ENANTIOSEMY AS A LINGUISTIC PHENOMENON: HISTORICAL PERSPECTIVES AND THEORETICAL APPROACHES
Keywords:
enantiosemy, contronyms, lexical semantics, semantic opposition, polysemy, antonymyAbstract
Enantiosemy, the coexistence of opposite meanings within a single lexical unit, is one of the most paradoxical yet systematic phenomena in semantics. The aim of this article is to provide a comprehensive examination of enantiosemy by tracing its historical development, exploring major scholarly interpretations, and assessing its theoretical implications for modern linguistics. A historical-descriptive and comparative method is employed, drawing on sources from Arabic philology, classical European linguistics, and contemporary semantic theory.

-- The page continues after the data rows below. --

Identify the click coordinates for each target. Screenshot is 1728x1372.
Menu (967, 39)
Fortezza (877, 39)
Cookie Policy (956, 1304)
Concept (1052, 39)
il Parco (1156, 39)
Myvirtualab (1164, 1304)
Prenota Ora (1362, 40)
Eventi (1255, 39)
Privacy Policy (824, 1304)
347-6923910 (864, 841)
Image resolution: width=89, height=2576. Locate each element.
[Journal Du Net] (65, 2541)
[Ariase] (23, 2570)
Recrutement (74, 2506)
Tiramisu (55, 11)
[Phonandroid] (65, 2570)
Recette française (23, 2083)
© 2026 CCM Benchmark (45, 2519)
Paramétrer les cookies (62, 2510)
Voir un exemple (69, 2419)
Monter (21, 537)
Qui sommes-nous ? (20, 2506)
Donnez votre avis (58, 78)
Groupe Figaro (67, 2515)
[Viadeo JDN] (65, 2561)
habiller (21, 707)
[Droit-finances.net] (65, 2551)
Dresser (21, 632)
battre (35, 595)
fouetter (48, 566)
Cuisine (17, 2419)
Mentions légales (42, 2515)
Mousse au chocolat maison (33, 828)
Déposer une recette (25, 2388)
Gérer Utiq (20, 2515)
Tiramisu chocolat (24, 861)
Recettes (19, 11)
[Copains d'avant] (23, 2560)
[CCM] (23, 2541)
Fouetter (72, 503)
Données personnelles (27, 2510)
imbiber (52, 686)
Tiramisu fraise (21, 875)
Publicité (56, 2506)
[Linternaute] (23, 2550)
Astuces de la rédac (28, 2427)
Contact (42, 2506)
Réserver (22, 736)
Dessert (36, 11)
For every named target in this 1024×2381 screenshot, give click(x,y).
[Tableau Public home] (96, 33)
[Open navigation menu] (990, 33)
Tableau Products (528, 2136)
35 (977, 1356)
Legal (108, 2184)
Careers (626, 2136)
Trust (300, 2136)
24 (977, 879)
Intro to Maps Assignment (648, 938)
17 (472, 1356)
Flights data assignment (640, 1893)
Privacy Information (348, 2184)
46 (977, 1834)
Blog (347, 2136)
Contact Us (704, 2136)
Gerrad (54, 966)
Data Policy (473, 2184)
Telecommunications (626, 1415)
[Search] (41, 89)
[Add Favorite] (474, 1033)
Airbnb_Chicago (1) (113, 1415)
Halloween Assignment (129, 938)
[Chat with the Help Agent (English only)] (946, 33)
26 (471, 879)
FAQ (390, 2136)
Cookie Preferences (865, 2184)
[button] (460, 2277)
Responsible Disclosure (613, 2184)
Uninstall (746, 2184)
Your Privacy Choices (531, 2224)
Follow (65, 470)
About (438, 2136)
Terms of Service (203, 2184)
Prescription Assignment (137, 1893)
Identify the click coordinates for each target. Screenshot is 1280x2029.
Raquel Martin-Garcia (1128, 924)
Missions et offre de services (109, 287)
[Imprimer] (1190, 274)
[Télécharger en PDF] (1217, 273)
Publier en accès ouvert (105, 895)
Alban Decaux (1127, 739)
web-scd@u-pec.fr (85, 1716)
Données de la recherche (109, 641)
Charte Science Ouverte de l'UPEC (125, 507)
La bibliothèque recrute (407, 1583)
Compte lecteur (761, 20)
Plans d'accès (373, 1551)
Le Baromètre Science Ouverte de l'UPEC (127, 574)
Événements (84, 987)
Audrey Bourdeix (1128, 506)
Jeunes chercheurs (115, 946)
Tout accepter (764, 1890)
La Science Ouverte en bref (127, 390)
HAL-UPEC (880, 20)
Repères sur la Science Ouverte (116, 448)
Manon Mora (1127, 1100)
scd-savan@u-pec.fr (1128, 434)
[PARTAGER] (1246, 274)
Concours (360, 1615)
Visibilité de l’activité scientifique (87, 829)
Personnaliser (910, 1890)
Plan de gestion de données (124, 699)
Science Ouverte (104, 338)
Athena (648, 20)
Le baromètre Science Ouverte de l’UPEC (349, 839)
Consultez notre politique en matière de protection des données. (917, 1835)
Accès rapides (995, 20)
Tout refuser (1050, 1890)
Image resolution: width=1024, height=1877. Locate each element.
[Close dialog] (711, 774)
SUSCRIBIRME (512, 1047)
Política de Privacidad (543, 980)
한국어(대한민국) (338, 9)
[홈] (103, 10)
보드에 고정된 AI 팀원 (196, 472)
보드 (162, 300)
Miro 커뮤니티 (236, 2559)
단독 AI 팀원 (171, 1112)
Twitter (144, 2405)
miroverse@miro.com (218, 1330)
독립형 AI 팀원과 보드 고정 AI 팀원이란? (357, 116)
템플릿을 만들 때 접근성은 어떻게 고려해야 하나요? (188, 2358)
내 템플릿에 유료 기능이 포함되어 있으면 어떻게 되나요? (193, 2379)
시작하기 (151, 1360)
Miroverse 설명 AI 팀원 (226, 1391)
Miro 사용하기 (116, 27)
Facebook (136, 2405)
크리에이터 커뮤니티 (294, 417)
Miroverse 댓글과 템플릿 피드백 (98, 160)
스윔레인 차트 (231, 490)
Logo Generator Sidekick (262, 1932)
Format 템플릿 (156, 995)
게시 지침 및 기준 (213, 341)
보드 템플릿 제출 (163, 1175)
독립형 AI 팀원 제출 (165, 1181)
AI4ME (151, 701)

The findings reveal that enantiosemy has been viewed either as a subtype of polysemy, as a context-dependent pragmatic phenomenon, or as an independent semantic category. Examples across languages—including English, Latin, Russian, and Uzbek—demonstrate its cross-linguistic universality. However, the persistence of terminological inconsistencies (contronyms, Janus words, auto-antonyms) continues to fragment the field. This study concludes that a unified conceptual framework is necessary to ensure theoretical clarity and comparability, positioning enantiosemy as a stable and universal feature of natural language.